— START OF Document passage —

Many working principles of IT and CS, such as programming languages, computer architectures, operating systems, network communication, database, graphical user interface (GUI), graphics, image processing, parallel processing, multi-threads, real-time systems, device drivers, data acquisition, algorithms, numerical analysis, and computer game, are based on or reflected in the functionalities and features of C. The experience in C will help students understand the working principles of these important concepts in IT and CS. Therefore, C is required for the CS major in almost all universities.
Academic institutions have a mission to teach technologies that are widely used in the real world so that students have the skills and knowledge that employers need. More than 90 percent of the programs running on our desktops, from operating systems and e-mail clients to Web browsers and word processors, are written in C or its relative, C++ which has extensions to C. Most games and underlying robot control software are written in C or C++. With the knowledge of C, students will not only be able to play games and robots, but also understand their underlying working principles and potentially develop their own games and robots. The Programming Language Popularity Web site (www.langpop.com) and Programming Community Index ( www.tiobe.com) are two of the best known and most authoritative statistical sources. In the Programming Language Popularity Website (dated in June, 2010), C tops the list, C++ ranks the second, Java is the third as shown in Figure 1.

— END OF Document passage —

### Task goal
Decide whether each statement agrees with the passage on the C language, answering yes or no and quoting the words that settle it. (a) The passage says C is required for the CS major in almost all universities. (b) On the Programming Language Popularity Website list from June 2010, Java ranks second. (c) The passage says most games are written in Java.

— START OF Information shown —

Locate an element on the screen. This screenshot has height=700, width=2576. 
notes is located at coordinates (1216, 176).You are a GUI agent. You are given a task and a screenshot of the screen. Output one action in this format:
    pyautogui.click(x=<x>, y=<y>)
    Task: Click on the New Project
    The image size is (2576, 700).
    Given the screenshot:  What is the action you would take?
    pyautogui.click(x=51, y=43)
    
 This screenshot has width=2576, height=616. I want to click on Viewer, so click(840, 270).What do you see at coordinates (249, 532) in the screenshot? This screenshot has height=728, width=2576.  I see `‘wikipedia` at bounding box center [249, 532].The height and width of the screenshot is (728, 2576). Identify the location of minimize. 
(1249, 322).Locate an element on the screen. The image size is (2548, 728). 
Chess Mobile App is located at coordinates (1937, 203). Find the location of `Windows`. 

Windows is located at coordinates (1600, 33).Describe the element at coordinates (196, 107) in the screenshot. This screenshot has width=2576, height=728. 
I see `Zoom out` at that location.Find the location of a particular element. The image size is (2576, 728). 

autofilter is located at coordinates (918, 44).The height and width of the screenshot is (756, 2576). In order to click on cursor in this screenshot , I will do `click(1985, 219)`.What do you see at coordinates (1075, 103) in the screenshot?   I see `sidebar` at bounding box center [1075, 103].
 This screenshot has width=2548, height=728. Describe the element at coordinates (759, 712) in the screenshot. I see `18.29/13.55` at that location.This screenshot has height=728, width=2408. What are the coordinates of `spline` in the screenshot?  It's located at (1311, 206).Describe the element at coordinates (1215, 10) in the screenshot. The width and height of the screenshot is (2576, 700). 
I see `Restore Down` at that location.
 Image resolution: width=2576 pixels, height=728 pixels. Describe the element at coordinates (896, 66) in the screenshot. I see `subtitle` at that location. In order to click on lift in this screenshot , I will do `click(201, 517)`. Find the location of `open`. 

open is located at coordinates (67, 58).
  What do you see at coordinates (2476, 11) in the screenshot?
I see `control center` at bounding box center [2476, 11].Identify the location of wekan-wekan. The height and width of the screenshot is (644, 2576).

— END OF Information shown —

### Result for this task
(a) Yes: "C is required for the CS major in almost all universities."
(b) No: "C++ ranks the second, Java is the third"
(c) No: "Most games and underlying robot control software are written in C or C++."